The Rig Veda is the world's oldest collection of living sacred literature that is still chanted in the form of hymns and prayers.
It incorporates ancient India's traditions, deities and religious rituals but this is also part of the heritage of the whole human race. The Vedas are an important repository of ancient knowledge. The world view as expressed in the oral tradition of ancient Indo-european people is unique, and it has survived because it was transmitted accurately from one generation to another by word of mouth over 5, 000 years, and perhaps even millenia longer.

Naturally, people have asked the question whether there have not been error of addition or omission, interpolation and mutilation during this process of transmission. Friedrich Maximilian Müeller (1823-1900) was the German philologist and Orientalist who introduced to the West The Sacred Books of the East.

 In his book, India: What Can It Teach Us? he repeatedly emphasized the uniqueness of the Vedas (The Rig or Royal Veda is one of many; it is considered the oldest one.) and awakened interest in Indology among educated people. He wrote:

                             "Entirely by Memory: This may sound startling, but -- what will sound still more startling,
                             and yet is a fact that can easily be ascertained by anybody who doubts it -- at the present
                             moment, if every MS of the Rig Veda were lost, we should be able to recover the
                             whole of it - from memory of the Srotriyas in India. These native students learn the
                             Veda by heart, and then they learn it from the mouth of their Guru, never from a MS, still
                             less from my printed edition, -- and after a time they teach it again to their pupils." I have
                             had such students in my room at Oxford, who not only could repeat these hymns, but
                             who repeated them with the proper accents (for the Vedic Sanskrit has accents like
                             Greek), nay who, when looking through my printed edition of the Rig Veda, could point
                             out a misprint without the slightest hesitation.

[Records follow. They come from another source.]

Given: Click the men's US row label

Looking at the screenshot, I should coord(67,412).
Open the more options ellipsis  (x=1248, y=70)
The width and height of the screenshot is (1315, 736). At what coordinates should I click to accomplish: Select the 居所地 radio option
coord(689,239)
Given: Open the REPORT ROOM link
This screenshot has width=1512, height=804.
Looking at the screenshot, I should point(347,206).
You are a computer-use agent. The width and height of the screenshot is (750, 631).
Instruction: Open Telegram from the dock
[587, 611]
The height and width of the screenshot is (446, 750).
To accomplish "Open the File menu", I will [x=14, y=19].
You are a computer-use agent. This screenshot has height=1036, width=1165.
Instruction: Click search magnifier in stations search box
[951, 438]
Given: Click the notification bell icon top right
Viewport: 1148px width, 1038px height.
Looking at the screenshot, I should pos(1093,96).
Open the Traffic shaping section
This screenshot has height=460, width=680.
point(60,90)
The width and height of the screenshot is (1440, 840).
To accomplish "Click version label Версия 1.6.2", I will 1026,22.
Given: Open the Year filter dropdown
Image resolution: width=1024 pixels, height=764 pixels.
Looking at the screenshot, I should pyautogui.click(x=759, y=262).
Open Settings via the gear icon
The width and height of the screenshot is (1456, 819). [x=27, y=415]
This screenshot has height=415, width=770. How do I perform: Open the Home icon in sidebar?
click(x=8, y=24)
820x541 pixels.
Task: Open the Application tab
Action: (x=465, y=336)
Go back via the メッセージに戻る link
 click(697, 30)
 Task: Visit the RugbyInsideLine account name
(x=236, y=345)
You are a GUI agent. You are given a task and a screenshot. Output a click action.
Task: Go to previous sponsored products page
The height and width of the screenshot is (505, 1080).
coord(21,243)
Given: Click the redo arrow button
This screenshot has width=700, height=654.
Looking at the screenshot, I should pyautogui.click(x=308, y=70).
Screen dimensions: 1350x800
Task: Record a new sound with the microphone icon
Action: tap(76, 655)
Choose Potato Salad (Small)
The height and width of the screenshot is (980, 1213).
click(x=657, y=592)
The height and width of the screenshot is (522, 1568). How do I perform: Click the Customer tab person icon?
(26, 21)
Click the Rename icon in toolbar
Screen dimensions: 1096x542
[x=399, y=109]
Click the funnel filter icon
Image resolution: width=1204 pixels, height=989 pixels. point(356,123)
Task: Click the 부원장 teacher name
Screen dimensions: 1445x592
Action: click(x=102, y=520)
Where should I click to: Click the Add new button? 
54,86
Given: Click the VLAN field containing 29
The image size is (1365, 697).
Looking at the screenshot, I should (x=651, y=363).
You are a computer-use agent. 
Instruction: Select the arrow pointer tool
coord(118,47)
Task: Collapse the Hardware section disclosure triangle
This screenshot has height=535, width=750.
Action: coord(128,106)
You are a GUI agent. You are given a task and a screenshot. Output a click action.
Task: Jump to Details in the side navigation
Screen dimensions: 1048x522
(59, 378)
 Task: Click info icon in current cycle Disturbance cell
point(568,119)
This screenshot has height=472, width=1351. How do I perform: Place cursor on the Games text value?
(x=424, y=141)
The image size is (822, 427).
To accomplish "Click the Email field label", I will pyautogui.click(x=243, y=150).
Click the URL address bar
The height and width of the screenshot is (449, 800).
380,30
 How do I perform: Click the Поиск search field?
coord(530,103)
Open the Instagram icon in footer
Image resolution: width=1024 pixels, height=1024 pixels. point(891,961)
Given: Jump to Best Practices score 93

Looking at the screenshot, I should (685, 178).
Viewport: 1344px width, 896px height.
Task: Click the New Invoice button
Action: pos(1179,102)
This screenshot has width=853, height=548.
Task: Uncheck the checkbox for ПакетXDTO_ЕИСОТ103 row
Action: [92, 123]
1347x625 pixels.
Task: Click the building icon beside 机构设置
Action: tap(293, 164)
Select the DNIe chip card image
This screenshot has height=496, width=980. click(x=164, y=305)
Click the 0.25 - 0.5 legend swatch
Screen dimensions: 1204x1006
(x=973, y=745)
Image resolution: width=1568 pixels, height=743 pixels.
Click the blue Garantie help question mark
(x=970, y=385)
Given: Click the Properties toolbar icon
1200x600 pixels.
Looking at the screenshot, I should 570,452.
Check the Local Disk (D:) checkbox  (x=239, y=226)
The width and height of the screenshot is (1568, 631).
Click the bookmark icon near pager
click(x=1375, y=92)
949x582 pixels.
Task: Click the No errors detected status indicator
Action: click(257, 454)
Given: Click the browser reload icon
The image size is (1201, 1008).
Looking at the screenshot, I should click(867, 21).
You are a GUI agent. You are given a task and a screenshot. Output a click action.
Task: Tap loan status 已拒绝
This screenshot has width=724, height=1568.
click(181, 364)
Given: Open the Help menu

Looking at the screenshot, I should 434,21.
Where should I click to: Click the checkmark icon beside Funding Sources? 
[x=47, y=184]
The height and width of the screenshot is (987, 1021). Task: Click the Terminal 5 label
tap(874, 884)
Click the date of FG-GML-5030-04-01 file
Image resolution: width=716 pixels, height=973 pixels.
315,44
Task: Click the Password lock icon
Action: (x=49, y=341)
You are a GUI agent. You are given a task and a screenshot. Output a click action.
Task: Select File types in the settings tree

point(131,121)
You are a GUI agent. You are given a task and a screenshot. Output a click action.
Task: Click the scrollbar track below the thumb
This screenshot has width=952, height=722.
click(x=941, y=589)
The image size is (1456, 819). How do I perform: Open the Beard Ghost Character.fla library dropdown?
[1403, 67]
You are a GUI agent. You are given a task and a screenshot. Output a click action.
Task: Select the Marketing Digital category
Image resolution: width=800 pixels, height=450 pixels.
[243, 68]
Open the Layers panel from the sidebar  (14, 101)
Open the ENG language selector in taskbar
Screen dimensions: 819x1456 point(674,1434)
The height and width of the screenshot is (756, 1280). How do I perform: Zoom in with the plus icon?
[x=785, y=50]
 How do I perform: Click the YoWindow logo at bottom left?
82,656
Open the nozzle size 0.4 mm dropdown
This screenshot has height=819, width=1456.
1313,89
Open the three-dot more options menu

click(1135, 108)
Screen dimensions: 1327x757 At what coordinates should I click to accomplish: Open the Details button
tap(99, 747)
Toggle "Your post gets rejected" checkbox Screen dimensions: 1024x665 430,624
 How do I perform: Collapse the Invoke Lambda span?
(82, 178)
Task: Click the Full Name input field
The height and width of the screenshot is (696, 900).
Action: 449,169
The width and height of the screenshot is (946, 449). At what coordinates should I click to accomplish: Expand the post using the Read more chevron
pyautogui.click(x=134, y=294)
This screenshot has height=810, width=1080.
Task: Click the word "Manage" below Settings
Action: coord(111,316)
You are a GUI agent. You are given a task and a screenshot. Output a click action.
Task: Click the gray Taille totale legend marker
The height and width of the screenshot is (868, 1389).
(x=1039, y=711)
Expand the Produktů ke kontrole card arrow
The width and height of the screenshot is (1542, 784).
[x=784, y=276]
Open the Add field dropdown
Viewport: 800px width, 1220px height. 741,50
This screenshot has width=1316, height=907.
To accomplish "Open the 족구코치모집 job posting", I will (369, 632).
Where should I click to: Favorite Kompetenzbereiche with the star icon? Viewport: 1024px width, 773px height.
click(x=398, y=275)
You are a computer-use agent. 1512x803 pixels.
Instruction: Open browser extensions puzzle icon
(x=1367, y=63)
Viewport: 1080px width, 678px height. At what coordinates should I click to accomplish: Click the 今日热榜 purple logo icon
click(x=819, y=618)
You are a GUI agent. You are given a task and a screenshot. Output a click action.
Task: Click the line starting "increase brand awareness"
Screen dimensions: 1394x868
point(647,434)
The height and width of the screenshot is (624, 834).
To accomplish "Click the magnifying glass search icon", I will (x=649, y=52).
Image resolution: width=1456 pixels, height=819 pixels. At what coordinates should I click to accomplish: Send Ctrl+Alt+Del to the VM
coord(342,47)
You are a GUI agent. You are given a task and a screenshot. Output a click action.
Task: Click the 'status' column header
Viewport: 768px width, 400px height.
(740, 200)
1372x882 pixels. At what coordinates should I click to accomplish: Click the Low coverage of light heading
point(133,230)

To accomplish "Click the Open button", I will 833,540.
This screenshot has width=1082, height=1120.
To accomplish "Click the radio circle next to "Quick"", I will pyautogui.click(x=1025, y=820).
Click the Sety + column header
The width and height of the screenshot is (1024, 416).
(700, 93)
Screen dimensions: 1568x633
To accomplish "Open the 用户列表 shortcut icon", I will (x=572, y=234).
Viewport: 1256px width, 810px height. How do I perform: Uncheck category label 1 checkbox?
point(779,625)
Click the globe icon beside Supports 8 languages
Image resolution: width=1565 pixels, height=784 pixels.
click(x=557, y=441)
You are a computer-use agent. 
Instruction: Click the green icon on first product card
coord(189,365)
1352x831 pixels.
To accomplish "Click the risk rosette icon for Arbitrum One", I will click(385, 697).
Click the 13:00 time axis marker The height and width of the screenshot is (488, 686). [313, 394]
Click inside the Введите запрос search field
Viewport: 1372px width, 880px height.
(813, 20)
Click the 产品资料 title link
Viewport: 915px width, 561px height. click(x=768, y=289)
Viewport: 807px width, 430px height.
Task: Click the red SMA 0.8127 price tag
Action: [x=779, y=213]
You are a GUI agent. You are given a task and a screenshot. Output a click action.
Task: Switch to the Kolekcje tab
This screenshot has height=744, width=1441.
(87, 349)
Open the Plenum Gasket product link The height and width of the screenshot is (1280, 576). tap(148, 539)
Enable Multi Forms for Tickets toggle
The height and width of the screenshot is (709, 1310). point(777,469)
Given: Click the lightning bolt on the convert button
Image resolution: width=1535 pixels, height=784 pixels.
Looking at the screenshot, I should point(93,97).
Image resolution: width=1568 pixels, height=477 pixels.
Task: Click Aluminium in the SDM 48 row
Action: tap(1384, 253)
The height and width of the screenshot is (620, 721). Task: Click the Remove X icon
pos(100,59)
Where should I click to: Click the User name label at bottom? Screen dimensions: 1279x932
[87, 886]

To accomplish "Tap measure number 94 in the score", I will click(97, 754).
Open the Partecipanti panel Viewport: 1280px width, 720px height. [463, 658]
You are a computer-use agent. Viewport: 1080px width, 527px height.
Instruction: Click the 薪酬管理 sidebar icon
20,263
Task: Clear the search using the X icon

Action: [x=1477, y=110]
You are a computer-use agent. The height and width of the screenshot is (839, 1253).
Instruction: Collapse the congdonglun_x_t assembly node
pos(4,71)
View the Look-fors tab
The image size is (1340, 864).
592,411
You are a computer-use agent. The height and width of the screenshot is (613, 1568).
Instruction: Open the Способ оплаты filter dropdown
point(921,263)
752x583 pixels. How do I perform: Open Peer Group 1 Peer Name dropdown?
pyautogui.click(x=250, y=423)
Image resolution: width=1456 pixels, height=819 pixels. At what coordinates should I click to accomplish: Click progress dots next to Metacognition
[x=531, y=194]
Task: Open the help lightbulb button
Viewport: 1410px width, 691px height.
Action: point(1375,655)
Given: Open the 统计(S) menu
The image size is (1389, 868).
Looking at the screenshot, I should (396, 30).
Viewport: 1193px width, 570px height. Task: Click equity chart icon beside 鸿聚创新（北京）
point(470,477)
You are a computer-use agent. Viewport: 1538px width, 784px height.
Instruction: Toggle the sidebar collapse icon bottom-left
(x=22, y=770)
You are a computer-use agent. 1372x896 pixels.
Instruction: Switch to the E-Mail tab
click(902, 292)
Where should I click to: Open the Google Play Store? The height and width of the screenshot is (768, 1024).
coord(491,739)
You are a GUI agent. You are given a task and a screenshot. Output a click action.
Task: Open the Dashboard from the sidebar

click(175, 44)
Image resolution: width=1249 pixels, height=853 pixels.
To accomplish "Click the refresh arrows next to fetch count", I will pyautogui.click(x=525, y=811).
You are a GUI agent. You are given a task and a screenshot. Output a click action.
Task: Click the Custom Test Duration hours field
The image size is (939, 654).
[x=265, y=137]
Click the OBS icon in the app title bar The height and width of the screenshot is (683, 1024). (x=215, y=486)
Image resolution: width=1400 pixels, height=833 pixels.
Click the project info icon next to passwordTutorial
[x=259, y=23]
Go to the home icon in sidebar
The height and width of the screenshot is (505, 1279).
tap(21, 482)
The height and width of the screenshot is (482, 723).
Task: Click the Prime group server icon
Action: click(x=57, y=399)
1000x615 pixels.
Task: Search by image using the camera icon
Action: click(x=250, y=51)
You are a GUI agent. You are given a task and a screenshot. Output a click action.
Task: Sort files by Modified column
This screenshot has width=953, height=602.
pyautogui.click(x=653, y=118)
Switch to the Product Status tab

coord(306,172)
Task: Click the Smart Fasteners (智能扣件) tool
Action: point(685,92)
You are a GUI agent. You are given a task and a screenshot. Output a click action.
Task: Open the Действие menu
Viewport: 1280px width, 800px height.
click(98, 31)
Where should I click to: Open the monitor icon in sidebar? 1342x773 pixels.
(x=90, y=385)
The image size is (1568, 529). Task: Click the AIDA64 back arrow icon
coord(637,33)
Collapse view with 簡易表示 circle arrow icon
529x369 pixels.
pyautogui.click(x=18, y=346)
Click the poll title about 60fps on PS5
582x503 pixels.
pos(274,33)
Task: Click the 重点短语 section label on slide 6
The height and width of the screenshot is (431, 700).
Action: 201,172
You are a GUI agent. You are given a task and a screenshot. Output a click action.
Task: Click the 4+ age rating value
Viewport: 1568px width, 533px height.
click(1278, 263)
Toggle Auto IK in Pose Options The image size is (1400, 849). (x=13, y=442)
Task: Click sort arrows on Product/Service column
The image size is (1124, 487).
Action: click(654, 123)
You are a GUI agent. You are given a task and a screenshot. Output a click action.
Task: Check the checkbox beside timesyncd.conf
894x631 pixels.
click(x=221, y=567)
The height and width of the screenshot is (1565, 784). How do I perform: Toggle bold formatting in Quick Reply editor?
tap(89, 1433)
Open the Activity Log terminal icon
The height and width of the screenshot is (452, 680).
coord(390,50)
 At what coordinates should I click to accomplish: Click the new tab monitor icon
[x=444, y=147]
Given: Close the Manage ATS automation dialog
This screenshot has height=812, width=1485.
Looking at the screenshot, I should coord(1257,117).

                              “Of course, this learning by heart is carried on under a strict discipline;  it is, in fact,
                              considered as a sacred duty. A native friend of mine, himself  a very distinguished
                              Vedic scholar, tells me that a boy, who is to be brought up as a student of
                              the Rig-Veda, has to spend about eight years in the house of his teacher.
                              He has to learn ten books: First, the hymns of the Rig-Veda; then a prose treatise on sacrifices,
                              called the Brahmana; then the so-called Forest-book or Aranyaka;
                              then the rules of domestic ceremonies; and lastly, six treatises on pronunciation,
                              grammar, etymology, metre, astronomy, and ceremonial.

                              “These ten books, it has been calculated, contain nearly 30,000 lines, each line
                              reckoned as thirty-two syllables. “A pupil studies every day, during the eight years of
                              his theological apprenticeship, except on the holidays, which are called "non-reading
                              days". There being 360 days in a lunar year, the eight years would give him 2,880
                              days. Deduct from this 384 holidays, and you get 2,496 working days during the eight
                              years. If you divide the number of lines, 30,000, by the number of working days, you get
                              about twelve lines to be learnt each day, though much time is taken up for practicing
                              and rehearsing what has been learnt before.

                              "Now this is the state of things at present, though I doubt whether it would last much
                              longer and I always impress on my friends in India, and therefore impress on those
                              who will soon be settled as Civil Servants in India, the duty of trying to learn all that
                              can still be learnt from these living libraries. Much ancient Sanskrit lore will be
                              lost for ever when that of Stotriyas becomes extinct."